A major cyber-attack on Asia’s ports could end up costing the global economy as much as $110bn due to business interruption and other knock-on impacts, according to a new report.
Backed by Lloyd’s of London, the University of Cambridge and other organizations, the report was developed by the Singapore-based Cyber Risk Management (CyRiM) project.
It paints a hypothetical picture of a computer virus, dubbed ‘Shen,’ which exploits a vulnerability in port management software from a major shipping management company. It’s not made clear whether the virus is ransomware, but the effect is to infect systems on-board ageing ships, and then to “scramble” key database records at major ports in the region.
“While cyber-attacks have impacted individual ports in the past, an attack on systematic vulnerabilities across ports on this scale has never been seen,” the report claimed. “However, the combination of ageing shipping infrastructure and global complex supply chains, makes the shipping industry vulnerable to extreme losses.”
In this scenario, not only port owners themselves, but a range of supply chain organizations including logistics companies, cargo owners, ship owners, ship management companies and port management system providers would be affected.
Every country which operates bilateral trade with the affected ports would suffer heavy losses, due to delayed delivery and the impact on perishable items waiting to be shipped.

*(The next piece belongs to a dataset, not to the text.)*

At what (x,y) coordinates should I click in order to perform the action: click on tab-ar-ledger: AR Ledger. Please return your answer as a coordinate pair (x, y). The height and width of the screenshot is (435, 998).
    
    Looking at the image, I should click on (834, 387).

For example, port closures in Japan would directly affect the US, China, Taiwan, South Korea and Hong Kong, the report said.
The heaviest losses were predicted to affecte the transport and aviation sectors, followed by manufacturing, retail and then real estate.
An attack affecting 15 Asian ports would range from $41-$110bn, the report claimed.
However, CyRiM warned that, 92% of total economic costs are currently uninsured, leaving an insurance gap of $101bn.
“Cyber-risk is one of the most critical and complex challenges facing the Asia Pacific maritime industry today. As this risk grows with the increasing application of technology and automation in the industry, collaboration and future planning by insurers and risk managers is critical,” argued Lloyd’s Singapore country manager, Angela Kelly.
“With nine out of 10 of the world’s busiest container ports based in Asia, and high levels of underinsurance in the region, this exposure must be addressed.”